■ Short problem 1: Decide whether each statement below agrees with the passage about adopting children from China: (a) The woman who handed Anna over 18 years earlier still works in the adoption field. (b) The book is intended for a Chinese audience. (c) A banner was displayed over the front gate of the Shangrao Social Welfare Institute. For each one, answer yes or no and quote the words of the passage that decide it.

■ Passage provided:
##########

2. The other experience that impressed me was the way the girls were welcomed at their orphanages.
As we rode down a bumpy road in Jiangxi, Shangrao, I heard popping noises and then realized they were firecrackers. About 20 people had assembled on the steps of the Shangrao Social Welfare Institute, and a big banner was displayed over the building’s front gate: It read Huan ying Xiao Chun hui jia.
Two days later we were in Zhejiang, Jiande, speaking with the director of my older daughter’s orphanage. Suddenly a woman walked in whom I recognized, and whom even Anna recognized from her baby pictures. This was the woman who had handed her to me 18 years before. She no longer works in the adoption field and she has moved to Hangzhou, about three hours away. But she came back that day to see Anna again, and the connection was powerful.
Watching the reaction of these people and also watching the ayis take care of the babies currently in their care, I was so aware of how important is the work that they do. Studies show that the less time a baby is treated impersonally as a ward in an institution, the better the outcome for their personal, social, and intellectual development. In hot, un-air-conditioned rooms, these nannies were making it possible for the babies to develop an early human connection, and making who knows what difference in these children’s futures.
When we came back from this trip and I talked to my friends about these orphanage visits, Harry’s wife June Chang said to me, “Why don’t you write a book about this?”
So I did. The book is intended for a Chinese audience. It attempts to answer the questions that friendly strangers asked me on the streets of Beijing and Shanghai, Chengdu and Nanjing. Why did we adopt children from China? Why do so many Americans adopt there? What is life like for the children growing up in America? How about when they reach adolescence? How do they feel about the birth parents who gave them up and about the country where they were born?
I found it frustrating not to be able to communicate with the people who took care of my children in their infancy. You can’t quite get the same kind of connection when you speak through an interpreter. So I wanted those people to see this book, to read it, and to see their own pictures on the pages, to see the pictures of the girls growing up, and mostly to recognize that American parents understand how valuable their work is.
Let me tell you about the title: The Red Thread, or Hongsixian.
There is an old Chinese legend that says, “The gods tie an invisible red thread to each baby’s ankle, connecting it to those who are destined to be important in his life. The thread may stretch or tangle but will never break.”
The legend of the red thread expresses through an image better than I can express in words a sense of destiny that many adoptive parents feel.
After going through the long process of applying to adopt a baby from China—from endless paperwork, recommendations from family and friends, signatures from employers and for my husband all the way up to the Secretary of State, being fingerprinted by the police department and interviewed on four occasions by a social worker, we were finally approved to adopt. Then came a long wait while our documents, which filled a folder the size of an encyclopedia, were translated into Chinese and sent to Department One at the Chinese Center of Adoption Affairs. After that, we heard, they would be sent to Department Two, where dossiers or folders from prospective adoptive parents would be matched with folders of babies available to adopt. A few months after our documents had been sent, I began to check the mail every day to see if we had word from China. Then one day a few days after Christmas, I was distracted and opened the mailbox looking for bills and bank statements. There was a package of documents all the way from Beijing. I couldn’t read the Chinese characters on the envelope or in the enclosures, but the tiny photograph spoke to my heart. I looked into the dark brown eyes of the baby who was to become my child. A continent and an ocean stood between me and this baby, but already I felt a force pulling her to me.

##########

■ Working data:
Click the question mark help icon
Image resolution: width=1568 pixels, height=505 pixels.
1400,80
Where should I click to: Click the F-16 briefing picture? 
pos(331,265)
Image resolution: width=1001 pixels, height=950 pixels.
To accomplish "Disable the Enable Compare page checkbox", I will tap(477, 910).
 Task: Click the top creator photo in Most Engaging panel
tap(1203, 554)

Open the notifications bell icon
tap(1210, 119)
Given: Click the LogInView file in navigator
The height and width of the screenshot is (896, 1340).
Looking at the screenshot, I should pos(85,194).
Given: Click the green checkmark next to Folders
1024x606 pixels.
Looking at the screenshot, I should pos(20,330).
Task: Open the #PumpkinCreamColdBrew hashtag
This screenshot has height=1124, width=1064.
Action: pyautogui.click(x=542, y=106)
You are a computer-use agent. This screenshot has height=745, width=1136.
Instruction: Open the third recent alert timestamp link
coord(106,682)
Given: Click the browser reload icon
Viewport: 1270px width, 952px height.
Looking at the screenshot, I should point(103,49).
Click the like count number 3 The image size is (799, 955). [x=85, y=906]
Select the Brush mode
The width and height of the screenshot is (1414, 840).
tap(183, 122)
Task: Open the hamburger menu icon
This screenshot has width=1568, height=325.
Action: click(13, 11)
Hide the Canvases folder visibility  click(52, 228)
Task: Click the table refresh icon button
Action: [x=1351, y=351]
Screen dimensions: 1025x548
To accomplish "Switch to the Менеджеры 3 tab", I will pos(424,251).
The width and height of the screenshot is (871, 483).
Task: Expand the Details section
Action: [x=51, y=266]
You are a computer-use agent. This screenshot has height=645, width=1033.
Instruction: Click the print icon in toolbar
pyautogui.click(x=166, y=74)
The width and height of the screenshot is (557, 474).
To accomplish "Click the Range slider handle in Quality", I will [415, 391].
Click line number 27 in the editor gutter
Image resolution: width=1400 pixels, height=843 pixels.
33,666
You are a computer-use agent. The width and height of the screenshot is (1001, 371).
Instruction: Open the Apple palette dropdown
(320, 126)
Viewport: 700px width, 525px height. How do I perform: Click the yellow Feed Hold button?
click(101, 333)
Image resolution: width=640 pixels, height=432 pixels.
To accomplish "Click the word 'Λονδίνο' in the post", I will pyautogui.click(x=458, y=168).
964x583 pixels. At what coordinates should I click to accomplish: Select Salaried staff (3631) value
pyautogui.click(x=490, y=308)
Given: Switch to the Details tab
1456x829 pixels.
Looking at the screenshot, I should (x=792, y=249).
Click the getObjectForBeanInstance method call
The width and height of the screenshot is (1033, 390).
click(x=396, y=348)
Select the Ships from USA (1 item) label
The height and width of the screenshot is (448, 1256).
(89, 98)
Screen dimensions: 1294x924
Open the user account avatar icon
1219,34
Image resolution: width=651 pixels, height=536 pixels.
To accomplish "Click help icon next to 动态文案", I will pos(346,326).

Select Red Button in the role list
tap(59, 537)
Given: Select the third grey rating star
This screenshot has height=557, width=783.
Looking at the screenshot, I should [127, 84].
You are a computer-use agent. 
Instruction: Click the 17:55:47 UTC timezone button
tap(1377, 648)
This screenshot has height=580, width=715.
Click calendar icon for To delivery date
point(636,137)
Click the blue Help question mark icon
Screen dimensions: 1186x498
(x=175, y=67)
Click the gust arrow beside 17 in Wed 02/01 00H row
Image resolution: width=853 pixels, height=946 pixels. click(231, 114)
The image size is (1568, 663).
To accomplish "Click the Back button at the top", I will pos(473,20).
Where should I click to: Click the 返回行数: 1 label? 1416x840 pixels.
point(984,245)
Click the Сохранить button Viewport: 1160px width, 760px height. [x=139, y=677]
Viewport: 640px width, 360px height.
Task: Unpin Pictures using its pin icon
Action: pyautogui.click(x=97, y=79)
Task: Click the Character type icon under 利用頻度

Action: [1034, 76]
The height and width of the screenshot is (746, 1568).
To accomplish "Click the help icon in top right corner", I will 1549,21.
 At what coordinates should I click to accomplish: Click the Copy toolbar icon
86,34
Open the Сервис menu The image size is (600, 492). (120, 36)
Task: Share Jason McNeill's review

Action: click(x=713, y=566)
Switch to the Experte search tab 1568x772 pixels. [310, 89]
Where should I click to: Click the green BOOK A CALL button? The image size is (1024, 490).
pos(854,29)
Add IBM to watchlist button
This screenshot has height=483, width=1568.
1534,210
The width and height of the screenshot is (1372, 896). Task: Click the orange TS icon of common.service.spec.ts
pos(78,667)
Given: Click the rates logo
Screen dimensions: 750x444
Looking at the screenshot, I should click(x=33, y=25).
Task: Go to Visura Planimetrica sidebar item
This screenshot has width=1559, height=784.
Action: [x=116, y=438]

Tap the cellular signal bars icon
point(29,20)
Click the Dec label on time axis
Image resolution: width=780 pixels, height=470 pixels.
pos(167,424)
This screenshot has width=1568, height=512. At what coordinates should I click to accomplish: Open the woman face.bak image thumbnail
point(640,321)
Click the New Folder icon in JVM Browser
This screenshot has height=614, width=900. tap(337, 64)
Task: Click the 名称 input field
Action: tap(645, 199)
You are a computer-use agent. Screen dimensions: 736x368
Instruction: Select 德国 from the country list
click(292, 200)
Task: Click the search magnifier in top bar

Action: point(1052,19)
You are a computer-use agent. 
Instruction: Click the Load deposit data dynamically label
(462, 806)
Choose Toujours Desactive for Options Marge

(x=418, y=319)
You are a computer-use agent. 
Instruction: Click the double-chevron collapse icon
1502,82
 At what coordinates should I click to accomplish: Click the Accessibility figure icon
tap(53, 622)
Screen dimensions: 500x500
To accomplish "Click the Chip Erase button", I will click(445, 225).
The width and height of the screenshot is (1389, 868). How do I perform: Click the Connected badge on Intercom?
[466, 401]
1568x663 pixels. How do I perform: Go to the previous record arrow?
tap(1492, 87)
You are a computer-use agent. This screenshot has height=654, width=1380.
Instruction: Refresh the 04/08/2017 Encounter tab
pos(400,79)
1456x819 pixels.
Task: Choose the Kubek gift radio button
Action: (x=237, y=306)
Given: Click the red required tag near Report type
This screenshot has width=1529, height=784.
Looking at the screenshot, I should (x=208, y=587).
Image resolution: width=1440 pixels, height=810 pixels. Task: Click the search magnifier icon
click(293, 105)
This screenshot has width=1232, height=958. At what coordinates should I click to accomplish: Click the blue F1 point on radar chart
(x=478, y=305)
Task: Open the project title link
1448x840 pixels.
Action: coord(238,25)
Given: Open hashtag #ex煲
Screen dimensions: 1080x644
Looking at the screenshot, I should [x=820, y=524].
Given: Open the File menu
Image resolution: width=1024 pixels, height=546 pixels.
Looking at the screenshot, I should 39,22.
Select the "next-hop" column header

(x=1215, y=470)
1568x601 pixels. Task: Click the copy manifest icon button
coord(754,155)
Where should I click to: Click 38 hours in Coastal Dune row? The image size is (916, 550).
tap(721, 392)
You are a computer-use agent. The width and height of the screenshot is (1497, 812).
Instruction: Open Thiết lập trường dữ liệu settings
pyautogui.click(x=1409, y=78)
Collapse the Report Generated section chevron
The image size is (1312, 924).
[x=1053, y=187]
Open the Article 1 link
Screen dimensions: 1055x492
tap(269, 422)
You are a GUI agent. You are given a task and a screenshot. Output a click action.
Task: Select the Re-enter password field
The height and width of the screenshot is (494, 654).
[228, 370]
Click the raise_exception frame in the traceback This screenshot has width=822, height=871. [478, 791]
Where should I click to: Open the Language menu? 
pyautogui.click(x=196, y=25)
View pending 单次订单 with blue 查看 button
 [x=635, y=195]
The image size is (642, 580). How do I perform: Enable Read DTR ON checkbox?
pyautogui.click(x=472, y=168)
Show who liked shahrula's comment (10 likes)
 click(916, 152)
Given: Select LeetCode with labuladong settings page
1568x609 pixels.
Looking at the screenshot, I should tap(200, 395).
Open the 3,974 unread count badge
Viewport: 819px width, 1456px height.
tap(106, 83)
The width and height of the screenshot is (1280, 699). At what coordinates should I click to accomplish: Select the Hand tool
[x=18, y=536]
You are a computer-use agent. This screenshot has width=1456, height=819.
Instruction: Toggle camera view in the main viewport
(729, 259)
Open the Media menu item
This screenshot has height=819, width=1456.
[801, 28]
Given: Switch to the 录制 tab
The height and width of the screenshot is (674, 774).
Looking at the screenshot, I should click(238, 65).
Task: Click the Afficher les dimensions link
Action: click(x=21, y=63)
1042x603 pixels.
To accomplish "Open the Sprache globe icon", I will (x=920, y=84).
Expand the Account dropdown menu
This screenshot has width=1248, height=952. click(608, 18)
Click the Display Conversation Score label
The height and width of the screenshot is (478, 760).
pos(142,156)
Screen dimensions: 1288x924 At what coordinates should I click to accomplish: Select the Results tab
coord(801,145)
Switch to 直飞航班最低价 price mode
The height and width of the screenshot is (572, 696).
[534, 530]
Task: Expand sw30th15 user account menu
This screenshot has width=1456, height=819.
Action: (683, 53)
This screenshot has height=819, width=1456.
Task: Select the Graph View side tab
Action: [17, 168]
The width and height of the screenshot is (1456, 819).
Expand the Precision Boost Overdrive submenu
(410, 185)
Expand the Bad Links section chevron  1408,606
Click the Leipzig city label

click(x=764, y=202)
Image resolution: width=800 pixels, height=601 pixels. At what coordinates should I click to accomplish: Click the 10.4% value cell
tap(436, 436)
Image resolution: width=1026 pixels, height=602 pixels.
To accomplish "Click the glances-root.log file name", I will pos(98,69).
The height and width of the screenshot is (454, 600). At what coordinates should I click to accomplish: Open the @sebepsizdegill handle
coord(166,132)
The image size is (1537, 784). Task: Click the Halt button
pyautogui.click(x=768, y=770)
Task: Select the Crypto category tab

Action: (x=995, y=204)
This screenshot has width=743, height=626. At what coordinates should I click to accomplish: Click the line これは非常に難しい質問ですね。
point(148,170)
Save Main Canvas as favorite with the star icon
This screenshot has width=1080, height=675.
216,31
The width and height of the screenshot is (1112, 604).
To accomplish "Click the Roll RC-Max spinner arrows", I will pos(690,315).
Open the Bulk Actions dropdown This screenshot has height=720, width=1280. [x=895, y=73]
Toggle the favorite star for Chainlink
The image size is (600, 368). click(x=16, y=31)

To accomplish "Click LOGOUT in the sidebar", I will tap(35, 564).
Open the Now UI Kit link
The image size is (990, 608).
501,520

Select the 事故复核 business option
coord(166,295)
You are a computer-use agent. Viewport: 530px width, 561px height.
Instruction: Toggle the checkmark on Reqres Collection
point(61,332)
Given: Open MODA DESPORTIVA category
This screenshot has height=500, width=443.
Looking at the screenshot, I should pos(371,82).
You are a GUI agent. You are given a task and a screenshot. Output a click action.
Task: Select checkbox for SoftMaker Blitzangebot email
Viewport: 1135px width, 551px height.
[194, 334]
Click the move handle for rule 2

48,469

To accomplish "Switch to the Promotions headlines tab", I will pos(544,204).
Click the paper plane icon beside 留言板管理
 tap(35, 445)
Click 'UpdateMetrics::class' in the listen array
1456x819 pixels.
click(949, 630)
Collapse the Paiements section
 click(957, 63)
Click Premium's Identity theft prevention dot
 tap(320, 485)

##########

■ Short problem 2: Copy out the rows word for word, everything from the first row down to the line containing "Looking at the screenshot, I should pos(85,194).", including that line.

■ Expected answer 1:
(a) No: "She no longer works in the adoption field"
(b) Yes: "The book is intended for a Chinese audience."
(c) Yes: "a big banner was displayed over the building’s front gate"

■ Expected answer 2:
Click the question mark help icon
Image resolution: width=1568 pixels, height=505 pixels.
1400,80
Where should I click to: Click the F-16 briefing picture? 
pos(331,265)
Image resolution: width=1001 pixels, height=950 pixels.
To accomplish "Disable the Enable Compare page checkbox", I will tap(477, 910).
 Task: Click the top creator photo in Most Engaging panel
tap(1203, 554)

Open the notifications bell icon
tap(1210, 119)
Given: Click the LogInView file in navigator
The height and width of the screenshot is (896, 1340).
Looking at the screenshot, I should pos(85,194).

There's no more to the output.